Scientific classification
- Kingdom: Animalia
- Phylum: Chordata
- Class: Aves
- Order: Passeriformes
- Family: Nectariniidae
- Genus: Cinnyris
- Species: C. regius
- Binomial name: Cinnyris regius Reichenow, 1893
- Synonyms: Nectarinia regia

= Regal sunbird =

- Genus: Cinnyris
- Species: regius
- Authority: Reichenow, 1893
- Conservation status: LC
- Synonyms: Nectarinia regia

Species of bird

The regal sunbird (Cinnyris regius) is a species of bird in the family Nectariniidae. It is native to the Albertine Rift montane forests.

==Description==
The regal sunbird is a small species. The adult male has head and upper parts an iridescent golden-green, dark wings and tail and a boldly-marked red and yellow breast and belly. The adult female has dull olive upper parts, with yellowish, faintly streaked underparts. The male is distinctive, but the female could be confused with the female Rockefeller's sunbird (Cinnyris rockefelleri), though this has a paler throat. The female Rwenzori double-collared sunbird (Cinnyris stuhlmanni) and the female northern double-collared sunbird (Cinnyris reichenowi) are also similar, but these have greener upper parts and yellower underparts; another similar species is the variable sunbird (Cinnyris venustus), but the regal can be recognised by the upper parts being more olive and the underparts a more uniform yellowish-olive.

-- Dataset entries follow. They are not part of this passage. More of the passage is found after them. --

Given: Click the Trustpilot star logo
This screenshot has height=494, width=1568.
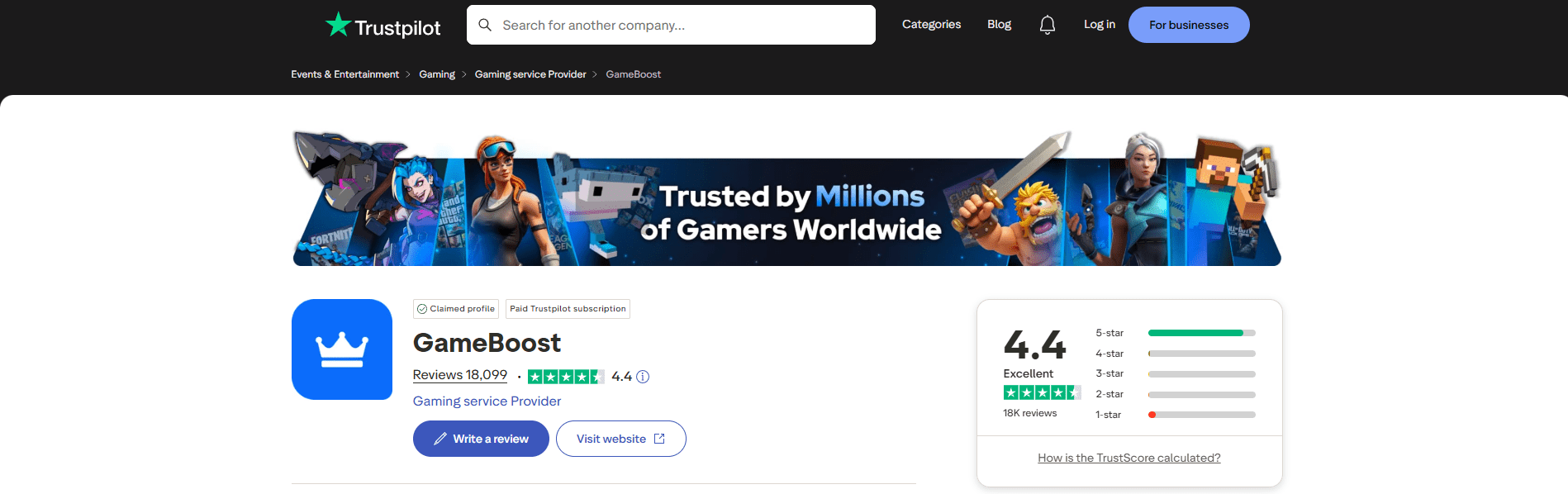Looking at the screenshot, I should [x=339, y=25].
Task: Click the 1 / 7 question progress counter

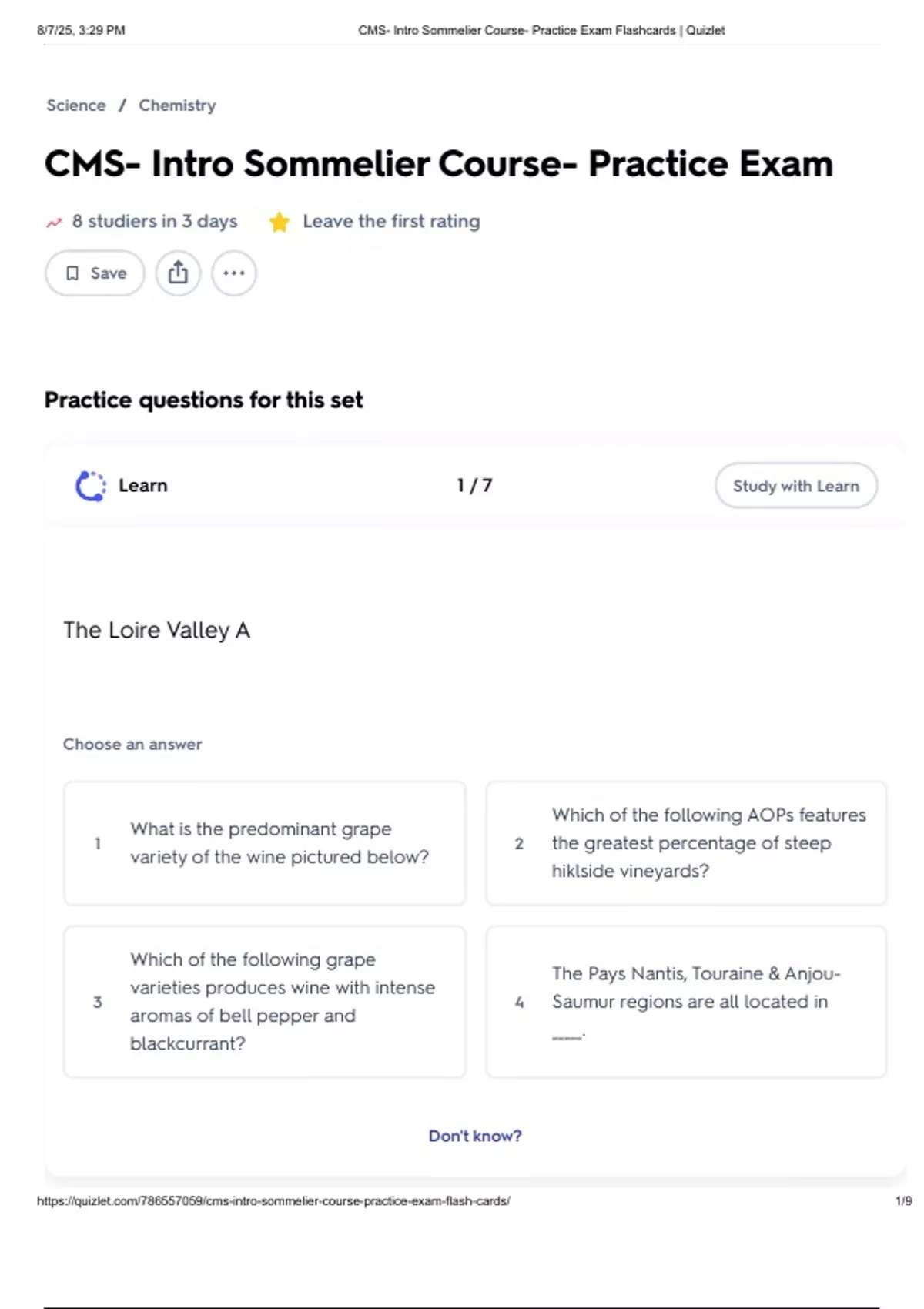Action: [x=474, y=485]
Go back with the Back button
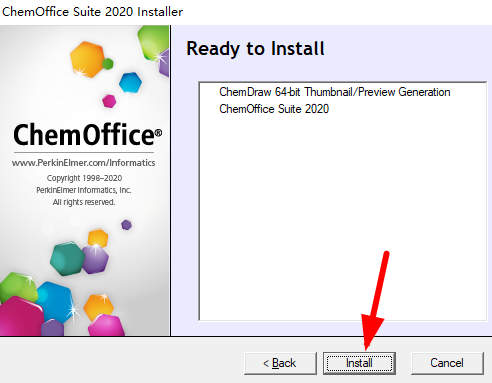Screen dimensions: 492x383 280,363
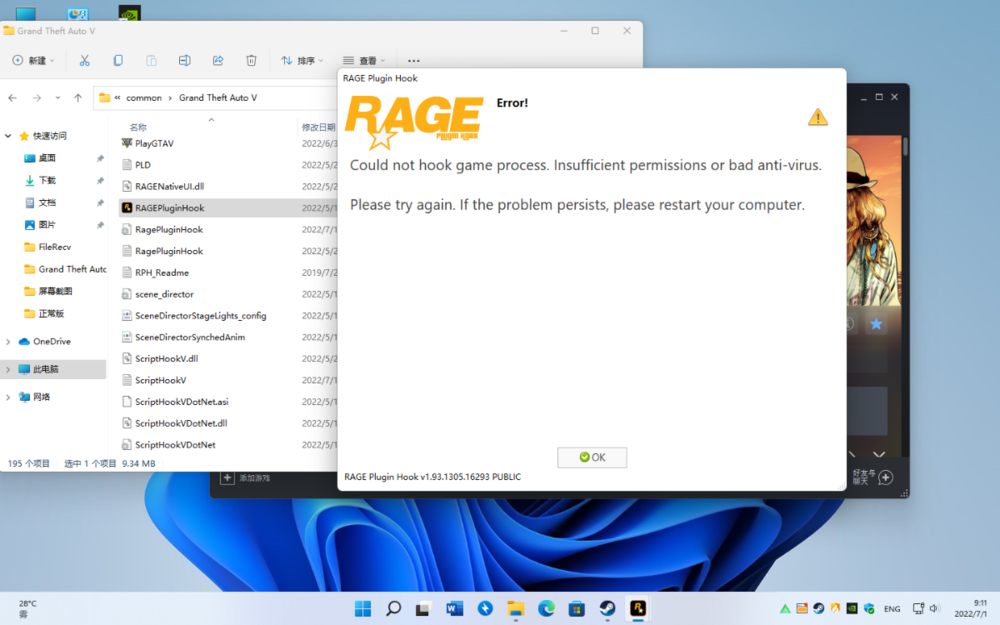Click the Cut scissors icon in toolbar
1000x625 pixels.
tap(85, 61)
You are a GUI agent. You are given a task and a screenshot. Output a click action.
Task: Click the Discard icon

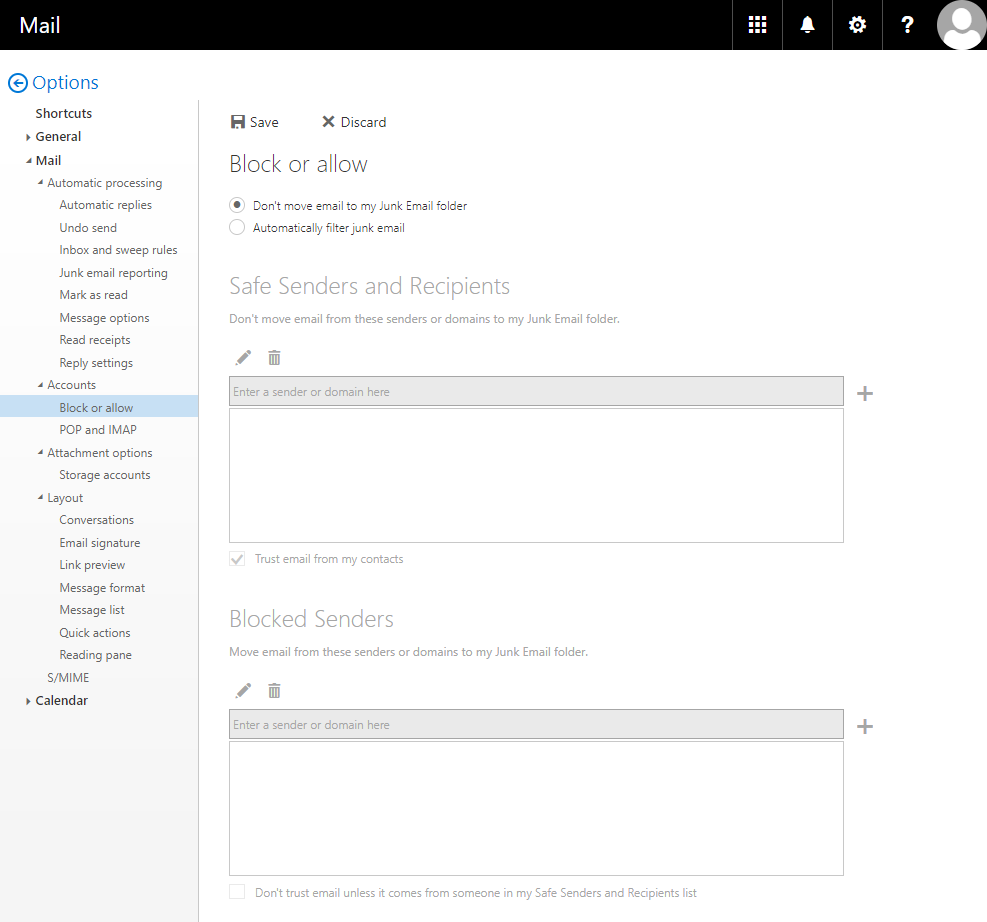tap(328, 121)
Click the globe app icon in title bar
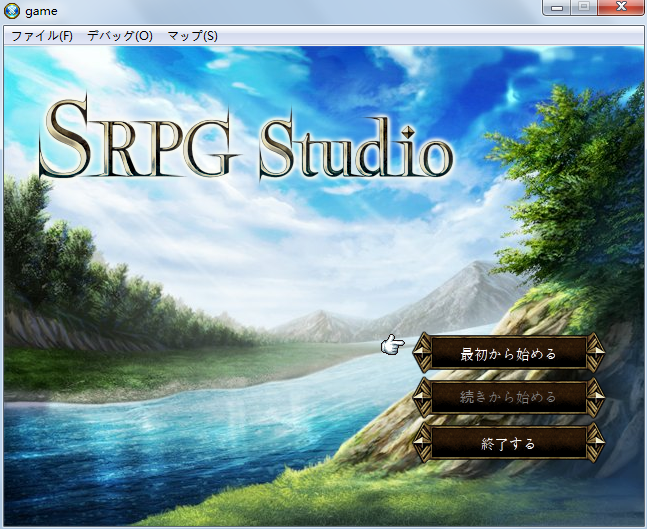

==Distribution and habitat==
The regal sunbird's range spans the entire Albertine Rift montane forests (from Uganda to Tanzania), where it occurs between 1500 and 3100 m above sea level. Its habitat includes evergreen mountain forest, mixed forest, secondary growth forest, scrubland and bamboo.

==Status==
The regal sunbird is a common species with a very wide range. The population trend is thought to be declining because of loss of the forest habitat. However, no particular threats have been identified and the International Union for Conservation of Nature has assessed the bird's conservation status as being of "least concern".